Je m’inspirai de cette tradition de famille lorsque je dus prendre un nom de lettres. (J’étais encore officier quand je publiai mes premiers livres et il était alors interdit dans l’armée d’écrire sous son nom.) J’ajoute que, selon le vœu de mes enfants, j’ai suivi la procédure nécessaire et obtenu que le nom de Michel Corday devînt mon nom légal.

C’est encore cette tradition qui m’incite à écrire une vie de Charlotte Corday. Il me plaît de laisser à mes quatre petits-enfants, Pierre et Lise, Yvette et Claude, une histoire de leur « cousine ». Je dois dire aussi que les circonstances m’ont conduit récemment à écrire deux essais biographiques et que la pensée me séduit de compléter le triptyque : j’avais été l’ami d’Anatole France pendant ses douze dernières années et je crus devoir fixer après sa mort, sous la forme durable du livre, l’essentiel de ce que je savais de lui, par lui ; peu après, on m’offrit d’écrire pour une collection la vie sentimentale d’un personnage célèbre et je choisis Diderot, que j’aimais et que j’admirais entre tous.

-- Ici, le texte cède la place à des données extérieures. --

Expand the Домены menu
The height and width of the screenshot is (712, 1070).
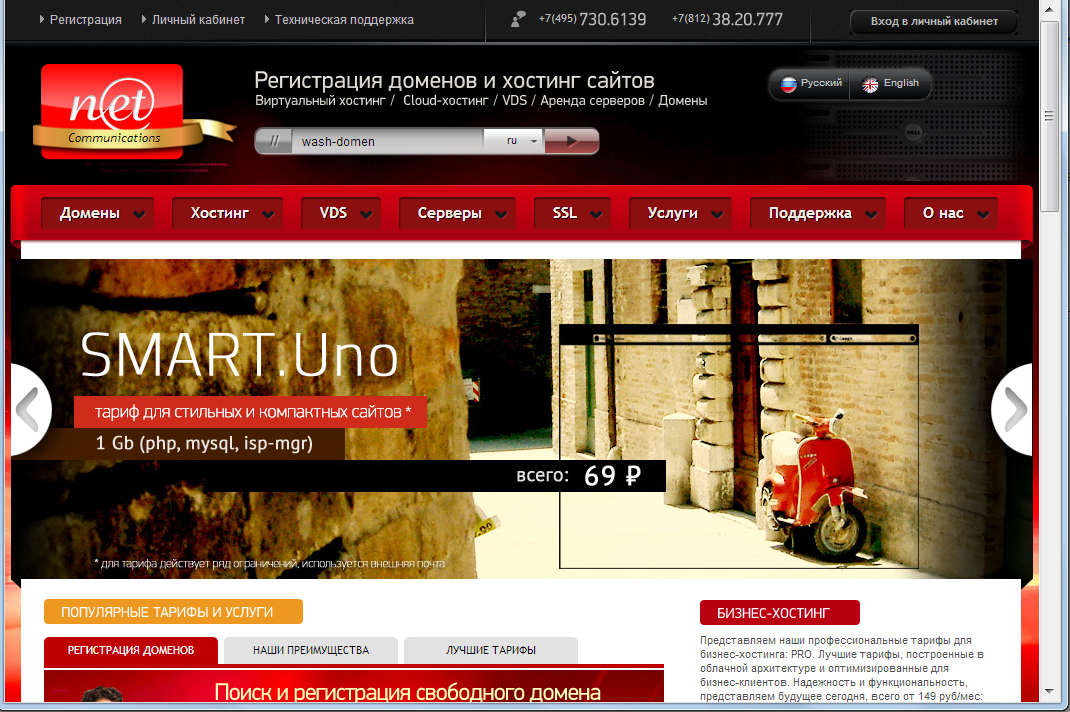[x=98, y=213]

Mais, cette fois-ci, l’entreprise était particulièrement délicate. Je m’aperçus vite qu’elle m’amenait à mûrir, à affirmer mon opinion sur des sujets importants, comme la violence révolutionnaire, l’influence cornélienne, le droit de tuer. Et je dus aussi refeuilleter toute la documentation de mes romans physiologiques, afin d’examiner, aux faibles clartés de la science, cette incroyable aventure : comment une jeune fille, douce et bonne, discrète et cultivée, qui n’avait jamais quitté sa province, avait-elle pu se laisser envahir, subjuguer et pousser droit au but, par l’idée fixe d’aller tuer à Paris l’Ami du peuple ?

J’ai préparé ma tâche pendant près d’un an : pèlerinages au pays natal de Charlotte Corday, visites de musées, séances de bibliothèques, chasse aux livres nécessaires, devenus introuvables, découverte de trésors presque inexplorés. Sur combien de vitrines et de dossiers me suis-je penché… Que de personnages disparates ai-je sollicités… Des conservateurs, les uns expansifs et chaleureux, les autres timides et secrets ; des archivistes précis ; des journalistes débordés ; de vénérables bibliophiles, et ces libraires anciens, si curieusement devenus étrangers au siècle, à la vie…

Parfois, j’ai pensé qu’en racontant ces recherches si passionnément variées, je composerais un livre bien plus animé, bien plus pittoresque que celui dont je rassemblais les éléments.

Je n’ai rencontré que du zèle, de la complaisance, de la bonne volonté. Je ne nomme personne, de peur d’oublier quelqu’un. Mais chacun de mes collaborateurs éphémères saura prendre la part qui lui revient, des actions de grâces que j’adresse à tous.